Thursday, June 30, 2011

Same-Sex Marriage: A Futures Perspective

Last week's vote to legalize same-sex marriage in New York was a significant advance in human rights. While passage of the law in the state senate was a close thing, the trend in recent years has been towards equality for same-sex couples.

This trend was identified in the mid-1990s when I published my early timelines (1994 for the first edition; 1998 for the second edition). The 1998 timeline (download a copy here) identifies a periodic shift from progressive eras in which human rights are advanced to regressive eras in which few advances in human rights occur.

The eras in which major advances in human rights occurred in the United States are:
  • ~1785 to ~1815: The first major effort anti-slavery effort resulted in abolition in the northern states and outlawing of the slave trade.
  •  ~1845 to ~1870: Slavery in the southern states ended with the Civil War, while the women's rights movement began to develop.
  • ~1895 to ~1920: The women's rights movement gained strength and in 1920 women were allowed to vote.
  • ~1945 to ~1980: The civil rights movement brought about substantial changes in racial and ethnic equality, while the women's liberation movement made substantial gains in women's rights.
If these historic patterns hold, we are in the early years of a new era (~2005 to ~2025) during which we will see human right advance again. The passage of legislation allowing same-sex marriage in New York is a major step forward and will likely give momentum to efforts to expand this right throughout the country.

Interview with Rochester ABC Affiliate (13 WHAM)
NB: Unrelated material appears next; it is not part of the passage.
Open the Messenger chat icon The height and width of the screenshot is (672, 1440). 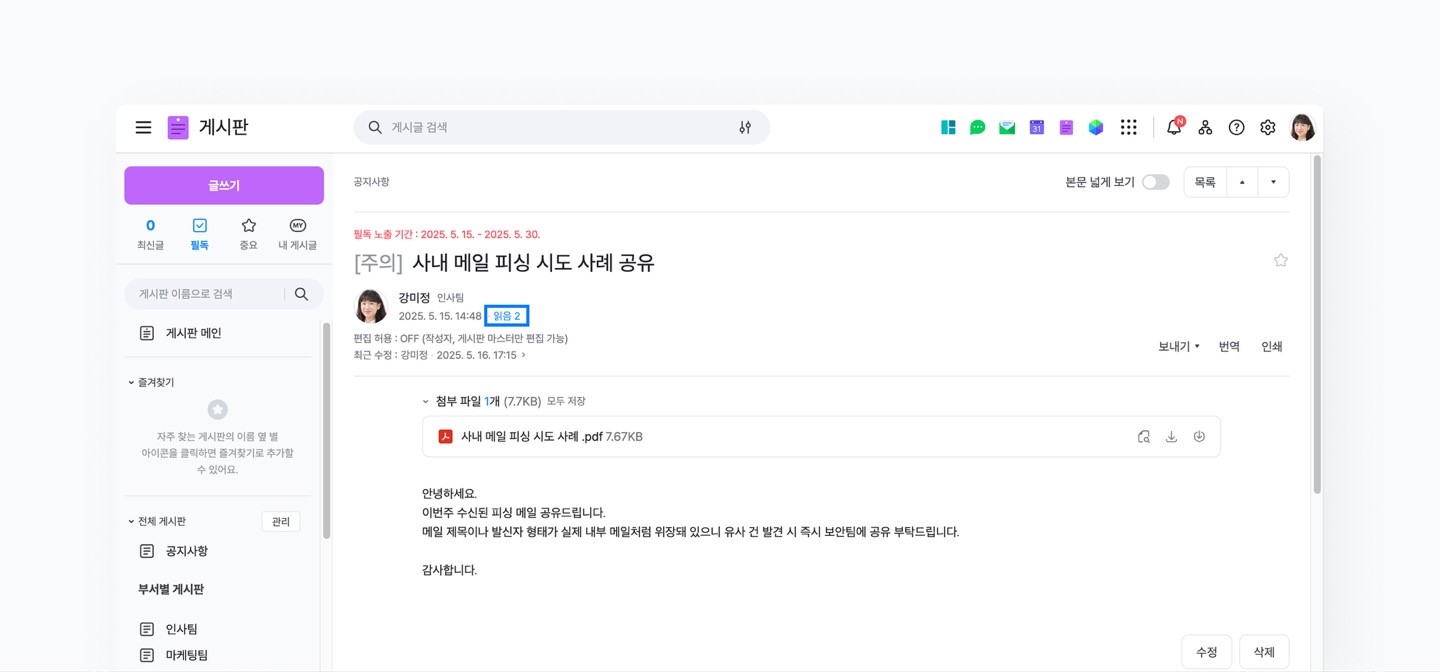coord(977,127)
The Rochester ABC affiliate was interested in my visit to the European Futurists Conference in Lucerne, Switzerland in late May. Here's the interview I did with them.

Monday, April 25, 2011

The Cassandra Curse

There is nothing more frustrating and disheartening than being able to foresee something and having people ignore your warnings.

In Greek mythology, Cassandra was given the gift of prophesy by Apollo but was cursed when she didn't return his affection. The curse was that she retained her ability to foresee the future but nobody would believe her predictions.
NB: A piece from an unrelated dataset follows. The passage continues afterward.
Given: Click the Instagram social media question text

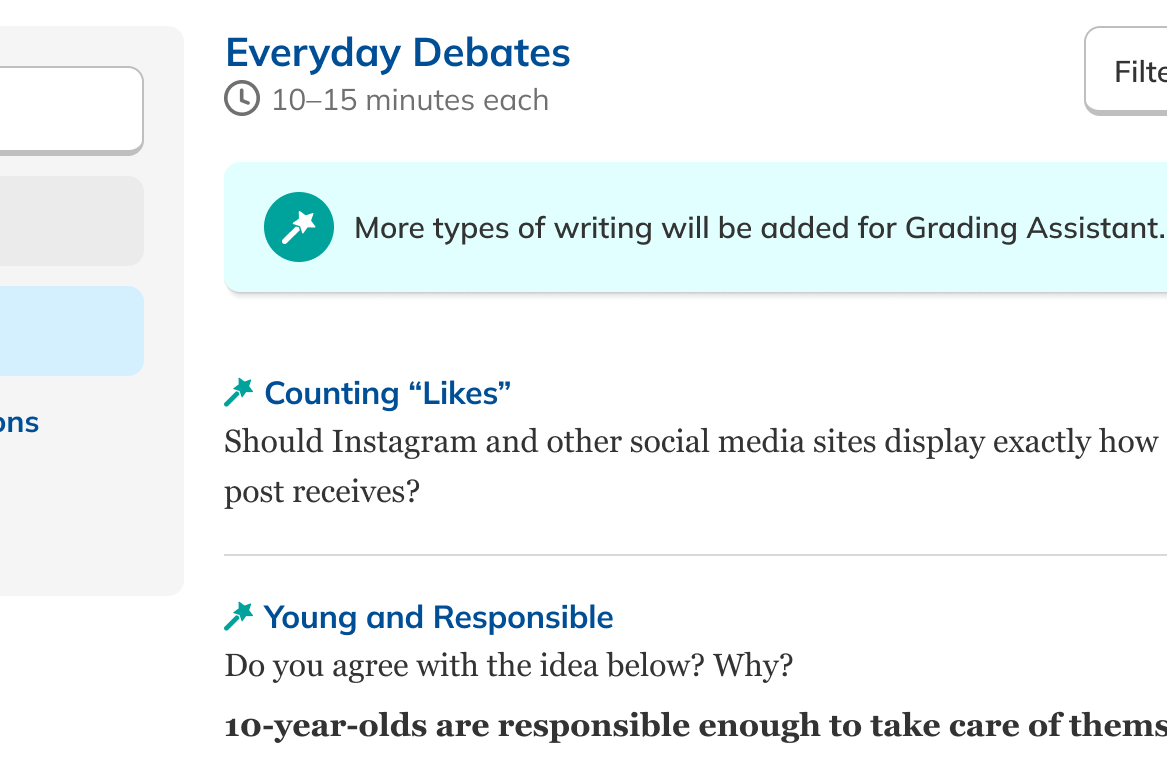Looking at the screenshot, I should coord(690,441).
While I'm no Cassandra, I understand some of her frustration. As a professional futurist, I have been working in the area of foresight for almost two decades. Many of the clients I've worked with are major corporations or large government agencies. Often I've been engaged specifically to provide insights into the future and help develop strategies that will allow the organization of deal with that future.

Yet, it is very common to have an organization essentially ignore the insights (or prophesies), which is incredibily frustrating.
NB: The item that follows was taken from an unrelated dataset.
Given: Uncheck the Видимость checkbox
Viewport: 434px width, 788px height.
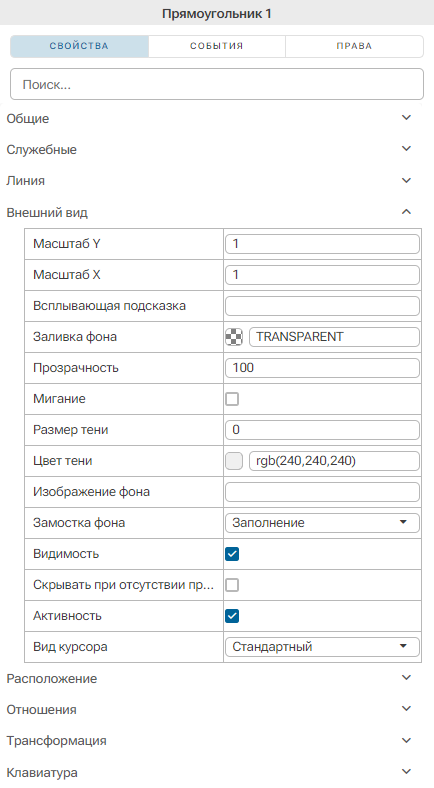Looking at the screenshot, I should (232, 554).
It makes one wonder why so many people were unable to see what was so clear to Cassandra and why things haven't changed much in more than 2800 years.

Thursday, January 27, 2011

Timeline of Trends & Events - 2011

In 1993 I began playing with the identification of long term trends using statistical data. I was taking a class in quantitative research methods and had a series of charts printed out. I was trying to compare the various charts and ended up with a pair of scissors, glue stick, and a roll of butcher paper. By the time I was finished, there were a lot of clippings on the floor and a rough version of a timeline on the wall.

As I played with that first timeline, I figured there needed to be a better way. I was just starting to work with some graphics software (a product called Freehand) and thought maybe it might be useful for laying out a variety of charts and other time-oriented information on a timeline.

By the time I finished that research methods class, I was intrigued by the potential use of timelines in forecasting and futures studies.

In 1994 I published my first timeline in full color in an 8-1/2 by 14 inch format. (Unfortunately, all of my printed copies of that timeline were given away or have been lost. The computer file for that first timeline also disappeared long ago.)

Four years later, in 1998, I published an updated and upgraded timeline that included significantly more information. While I no longer have any printed copies of that timeline, I managed to hang onto the original computer file.

It took me another decade before I did another update of the timeline. In 2008, in conjunction with Social Technologies (the futures consulting firm I worked for at the time), I added yet more information, increased the size of the timeline, and tried a new look.

Over the past couple of years I've been tinkering with more efficient ways to create the timelines and working at improving their look. While I'm far from done with that tinkering, I have some early examples that you can look at. (You can download PDFs of two examples here and here.)